Page:Corneille, Pierre - Œuvres, Marty-Laveaux, 1862, tome 10.djvu/126

Le texte de cette page a été corrigé et est conforme au fac-similé.

 

Hesdin[1].

À peine de Hesdin les murs sont renversés,
Que sur l’affreux débris des bastions forcés
Tu reçois le bâton de la main de ton maître,
Généreux maréchal : c’est de quoi nous ravir,
De le voir aussi prompt à te bien reconnoître 105
Que ta haute valeur fut prompte à le servir.


La Protection de Portugal et de Catalogne[2].

Que le ciel vous fut doux, lorsque dans votre effroi
Il vous sollicita de courir à mon roi
Pour voir contre vos murs la liberté renaître[3] !
Le succès à l’instant suivit votre désir. 110
Peuples, qui recherchez ou protecteur ou maître,
Par cet heureux exemple apprenez à choisir[4].

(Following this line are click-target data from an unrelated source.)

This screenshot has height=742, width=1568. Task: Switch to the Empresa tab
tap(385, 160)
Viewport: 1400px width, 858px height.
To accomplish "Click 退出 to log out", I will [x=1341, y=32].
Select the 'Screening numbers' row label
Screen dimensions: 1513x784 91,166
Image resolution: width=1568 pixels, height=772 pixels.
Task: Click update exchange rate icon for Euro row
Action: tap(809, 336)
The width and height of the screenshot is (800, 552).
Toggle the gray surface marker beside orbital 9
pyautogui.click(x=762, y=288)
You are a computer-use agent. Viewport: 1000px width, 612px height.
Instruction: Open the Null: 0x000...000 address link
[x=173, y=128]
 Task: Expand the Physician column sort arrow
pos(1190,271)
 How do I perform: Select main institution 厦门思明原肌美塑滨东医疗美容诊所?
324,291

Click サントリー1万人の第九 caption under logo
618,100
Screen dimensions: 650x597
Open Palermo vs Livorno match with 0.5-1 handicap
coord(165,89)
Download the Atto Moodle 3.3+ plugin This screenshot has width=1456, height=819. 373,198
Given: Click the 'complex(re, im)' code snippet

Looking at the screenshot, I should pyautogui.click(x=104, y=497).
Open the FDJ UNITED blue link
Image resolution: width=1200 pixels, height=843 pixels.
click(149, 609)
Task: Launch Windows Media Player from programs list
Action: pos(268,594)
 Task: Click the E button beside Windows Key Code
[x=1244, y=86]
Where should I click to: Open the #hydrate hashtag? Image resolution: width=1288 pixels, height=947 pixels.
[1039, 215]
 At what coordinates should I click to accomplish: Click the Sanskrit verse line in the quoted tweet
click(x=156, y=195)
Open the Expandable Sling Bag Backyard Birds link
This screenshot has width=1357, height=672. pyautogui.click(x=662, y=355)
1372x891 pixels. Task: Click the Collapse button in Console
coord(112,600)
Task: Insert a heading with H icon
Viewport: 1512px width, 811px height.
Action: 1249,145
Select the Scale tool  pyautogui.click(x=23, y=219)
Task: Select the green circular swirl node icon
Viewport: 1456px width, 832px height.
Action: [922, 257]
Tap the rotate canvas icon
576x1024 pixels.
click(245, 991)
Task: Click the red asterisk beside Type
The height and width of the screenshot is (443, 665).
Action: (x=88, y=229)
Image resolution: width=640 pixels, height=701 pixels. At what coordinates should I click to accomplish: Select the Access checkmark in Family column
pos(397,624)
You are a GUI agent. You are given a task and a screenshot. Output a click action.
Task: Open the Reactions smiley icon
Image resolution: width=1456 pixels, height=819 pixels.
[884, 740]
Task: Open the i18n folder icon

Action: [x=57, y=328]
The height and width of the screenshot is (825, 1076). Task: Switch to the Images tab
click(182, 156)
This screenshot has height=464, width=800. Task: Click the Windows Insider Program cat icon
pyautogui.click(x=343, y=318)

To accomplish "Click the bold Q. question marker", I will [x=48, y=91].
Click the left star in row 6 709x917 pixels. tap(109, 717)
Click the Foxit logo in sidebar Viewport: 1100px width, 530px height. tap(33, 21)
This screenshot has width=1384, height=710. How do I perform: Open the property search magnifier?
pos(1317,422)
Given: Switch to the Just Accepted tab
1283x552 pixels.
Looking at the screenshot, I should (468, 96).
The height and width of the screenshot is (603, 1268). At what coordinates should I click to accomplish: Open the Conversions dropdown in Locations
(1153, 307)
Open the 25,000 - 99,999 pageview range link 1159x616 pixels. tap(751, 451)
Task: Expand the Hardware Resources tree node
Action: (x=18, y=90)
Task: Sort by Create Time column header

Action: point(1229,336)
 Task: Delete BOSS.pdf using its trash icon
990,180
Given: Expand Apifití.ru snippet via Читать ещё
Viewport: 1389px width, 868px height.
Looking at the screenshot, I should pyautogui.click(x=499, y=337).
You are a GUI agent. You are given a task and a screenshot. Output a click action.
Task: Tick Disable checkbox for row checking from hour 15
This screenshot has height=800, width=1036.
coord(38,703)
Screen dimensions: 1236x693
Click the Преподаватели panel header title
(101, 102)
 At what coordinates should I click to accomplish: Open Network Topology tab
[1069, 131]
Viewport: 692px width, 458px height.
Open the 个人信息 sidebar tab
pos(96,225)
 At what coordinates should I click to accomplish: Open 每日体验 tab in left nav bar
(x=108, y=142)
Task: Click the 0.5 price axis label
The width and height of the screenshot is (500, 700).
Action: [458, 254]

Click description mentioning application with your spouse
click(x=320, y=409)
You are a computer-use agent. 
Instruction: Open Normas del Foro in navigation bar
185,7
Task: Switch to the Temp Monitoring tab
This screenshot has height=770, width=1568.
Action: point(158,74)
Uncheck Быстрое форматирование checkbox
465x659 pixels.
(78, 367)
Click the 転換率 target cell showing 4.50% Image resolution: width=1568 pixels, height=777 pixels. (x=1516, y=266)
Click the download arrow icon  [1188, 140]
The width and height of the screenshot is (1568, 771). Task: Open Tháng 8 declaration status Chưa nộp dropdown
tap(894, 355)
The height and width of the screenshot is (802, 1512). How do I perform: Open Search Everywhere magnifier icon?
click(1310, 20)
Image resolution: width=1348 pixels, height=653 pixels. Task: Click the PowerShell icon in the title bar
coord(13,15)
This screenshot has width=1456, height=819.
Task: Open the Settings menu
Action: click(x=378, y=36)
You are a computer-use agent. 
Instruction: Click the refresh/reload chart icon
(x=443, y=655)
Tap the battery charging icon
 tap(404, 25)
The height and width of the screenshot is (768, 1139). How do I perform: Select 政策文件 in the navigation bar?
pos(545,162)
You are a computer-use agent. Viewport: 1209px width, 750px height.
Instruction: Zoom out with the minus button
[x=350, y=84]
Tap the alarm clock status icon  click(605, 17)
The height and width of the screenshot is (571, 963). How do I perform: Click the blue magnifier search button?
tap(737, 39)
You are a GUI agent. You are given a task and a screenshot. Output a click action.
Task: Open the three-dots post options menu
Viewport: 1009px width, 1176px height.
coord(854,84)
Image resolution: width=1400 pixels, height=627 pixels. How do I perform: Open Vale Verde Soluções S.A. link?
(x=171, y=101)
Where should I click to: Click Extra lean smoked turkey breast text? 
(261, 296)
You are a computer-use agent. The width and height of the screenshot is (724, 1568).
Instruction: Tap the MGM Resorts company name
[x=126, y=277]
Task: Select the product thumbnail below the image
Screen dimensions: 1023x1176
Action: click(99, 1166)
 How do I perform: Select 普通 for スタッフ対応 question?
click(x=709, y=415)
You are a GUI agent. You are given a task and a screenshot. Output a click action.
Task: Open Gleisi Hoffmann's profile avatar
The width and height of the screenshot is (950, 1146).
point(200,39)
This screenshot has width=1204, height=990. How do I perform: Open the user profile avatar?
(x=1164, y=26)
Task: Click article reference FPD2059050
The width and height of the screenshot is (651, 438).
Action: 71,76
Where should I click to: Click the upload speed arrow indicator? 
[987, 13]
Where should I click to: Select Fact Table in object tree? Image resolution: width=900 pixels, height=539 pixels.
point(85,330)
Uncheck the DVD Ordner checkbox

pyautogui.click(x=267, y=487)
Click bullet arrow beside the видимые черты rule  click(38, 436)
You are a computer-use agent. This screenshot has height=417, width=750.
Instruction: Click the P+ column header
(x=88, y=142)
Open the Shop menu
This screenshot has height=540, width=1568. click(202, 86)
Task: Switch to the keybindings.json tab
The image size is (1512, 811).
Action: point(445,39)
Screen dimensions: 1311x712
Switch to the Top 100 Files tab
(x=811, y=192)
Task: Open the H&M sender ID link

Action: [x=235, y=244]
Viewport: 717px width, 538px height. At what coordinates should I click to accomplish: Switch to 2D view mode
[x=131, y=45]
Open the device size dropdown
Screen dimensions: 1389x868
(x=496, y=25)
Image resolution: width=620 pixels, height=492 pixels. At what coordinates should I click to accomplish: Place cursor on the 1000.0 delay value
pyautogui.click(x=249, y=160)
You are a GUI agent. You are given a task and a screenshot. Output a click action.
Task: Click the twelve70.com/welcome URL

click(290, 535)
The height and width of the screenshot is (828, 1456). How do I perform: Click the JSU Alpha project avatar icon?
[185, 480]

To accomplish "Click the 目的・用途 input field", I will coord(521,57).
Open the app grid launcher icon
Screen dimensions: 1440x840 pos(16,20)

  1. Le 30 juin 1639, Hesdin, ville de l’Artois, se rendit au Roi, qui donna sur la brèche le bâton de maréchal à M. de la Meilleraie.
  2. En 1640 le Portugal secoua le joug de l’Espagne, appela au trône Jean de Bragance, qui régna sous le nom de Jean IV, et fit alliance avec la France. Dans le même temps les Catalans se révoltèrent et chassèrent les garnisons espagnoles ; puis, l’année suivante, ils firent un traité avec Louis XIII, par lequel ils déclarèrent leur province réunie à la France, sous la seule condition de garder ses libertés.
  3. Emicet ut vestris libertas obruta muris, dit le latin. — Contre paraît avoir ici, comme souvent alors, le sens de près de, à côté de, comme dans ce passage de la Critique de l’École des femmes de Molière (scène v) : « Dorilas, contre qui j’étois, a été de mon avis. » Dans ce cas contre vos murs équivaudrait à peu près à sous vos murs, au pied de vos murs. Granet a remplacé contre par entre.
  4. On est frappé du singulier rapport de forme que ce vers présente avec le dernier du Menteur (tome IV, p. 239) :
    Par un si rare exemple apprenez à mentir.